Wednesday, November 6, 2019

Hephaistion, Virtue, and Beauty


Anonymous Question (via Tumblr):
“So you emphasize Amyntor is ‘ugly’ in the first Dancing with the Lion novel, and sort of imply Hephaistion might not be his real son. Is there a reason for that? IS Hephaistion his son?”

Amyntor is a loose, literary parallel for the philosopher, Sokrates. The ancient Greeks maintained a confluence of assumed ideal characteristics: wealth, birth, beauty, intelligence, bravery, and athletic ability. This defined the “hoi aristoi,” or “best men”—the aristocracy. To be honest, it’s not so different from modern America, and elsewhere in the West, which tends to elevate celebrity beauty. Yet the Greeks did recognize it as a cultural fiction. Sokrates, especially, blew it up. He was reputedly the “ugliest man in Athens,” but also the wisest, and had the biggest heartthrob in Athens chasing him: Alkibiades. And, of course, Alkibiades (Alcibiades) challenged the assumption from the opposite direction; he was anything but a virtuous man. In any case, Sokrates was enormously controversial in his own lifetime, which led to his execution by state order. Later, he was virtually deified in the works of Plato and Xenophon, et al.
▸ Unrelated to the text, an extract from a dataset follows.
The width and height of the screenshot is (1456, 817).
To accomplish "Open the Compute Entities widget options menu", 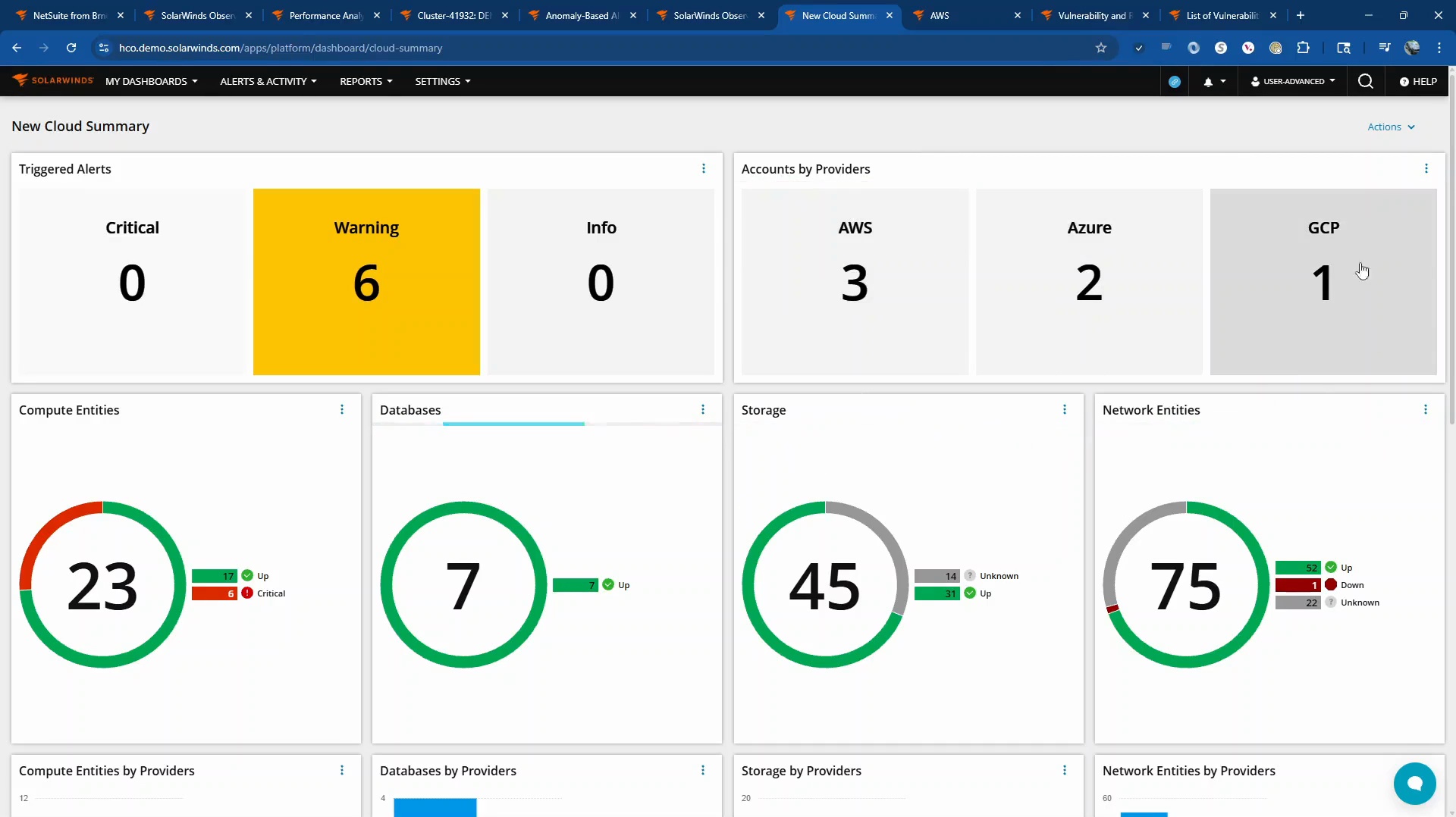I will (x=342, y=410).
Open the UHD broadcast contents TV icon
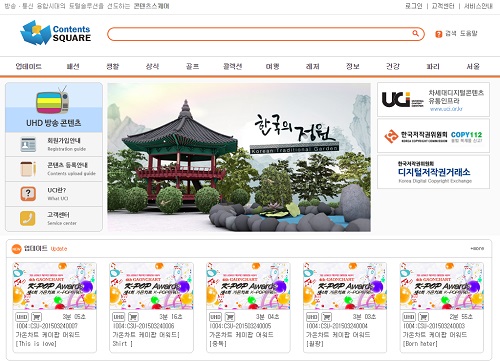Image resolution: width=500 pixels, height=361 pixels. pos(53,101)
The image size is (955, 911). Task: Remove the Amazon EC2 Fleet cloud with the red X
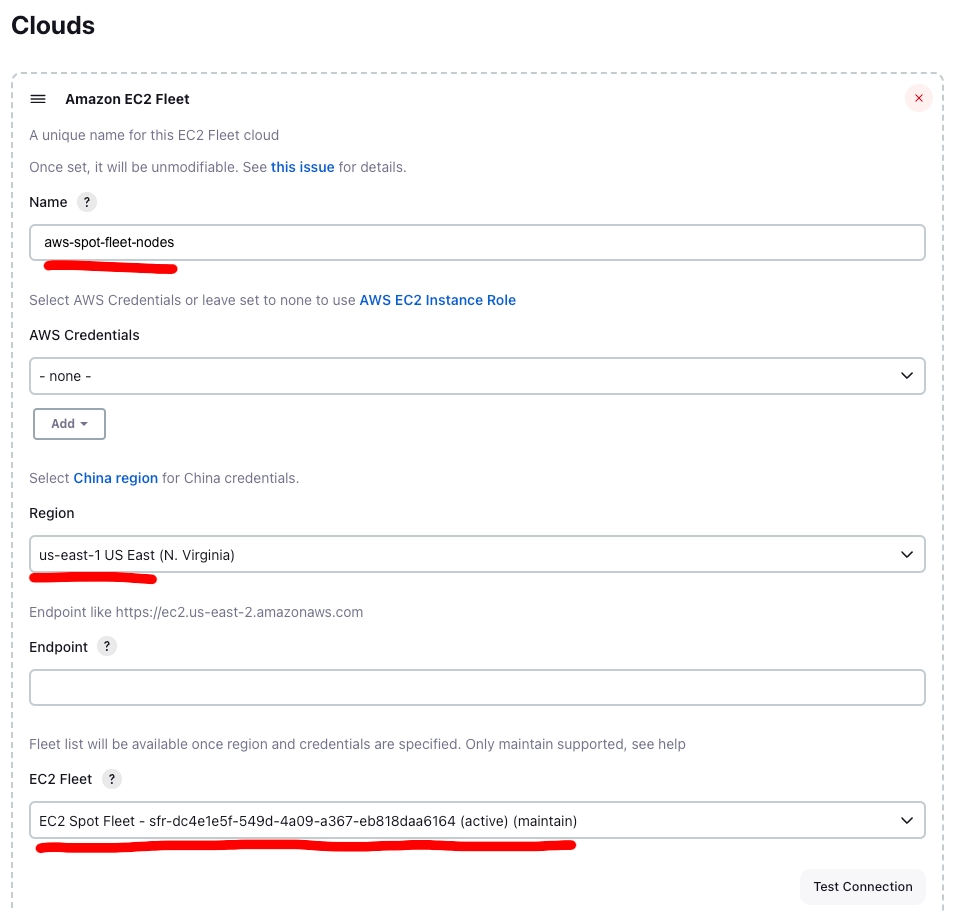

In the novels, Amyntor is a Sokrates figure. We have this unattractive man who’s nonetheless beloved by most who know him well (including his beautiful wife who gives her looks to her beautiful son). Yet in terms of politics and outside his family/circle, he's more controversial, in part because he speaks his mind.

Hephaistion doesn’t care about looks precisely because of his family. He knows what true virtue is. He’s well aware he’s attractive, and isn’t falsely modest, but he measures his own worth by other criteria. Despite the very pretty cover on Becoming, Alexandros is not exceptionally good looking. Hephaistion even observes of him: “Only a flatterer would call him handsome.” But Hephaistion falls for him anyway because he knows the truth: looks aren’t virtue. He seeks virtue.

So as he comes to know Alexandros’s soul, he falls in love with the beautiful. It’s very Platonic (in the real sense). True virtue as beauty. Because he’s exceptionally attractive, but most of his family—who he loves dearly—are not, Hephaistion has a unique perspective. He sees past the surface, even while himself being a sort of ideal surface. For Hephaistion, his good looks are more handicap than help. I wanted to invert the notion of attractiveness as beneficial.

That’s why I wrote Amyntor as “ugly.” Because, in all the ways that matter, he’s not ugly at all. And therein lies the irony, which Greek theatre would appreciate. And maybe Plato, too.

(Ptolemy does note at one point, by the way, that Hephaistion resembles his brother Agathon, especially around the eyes.)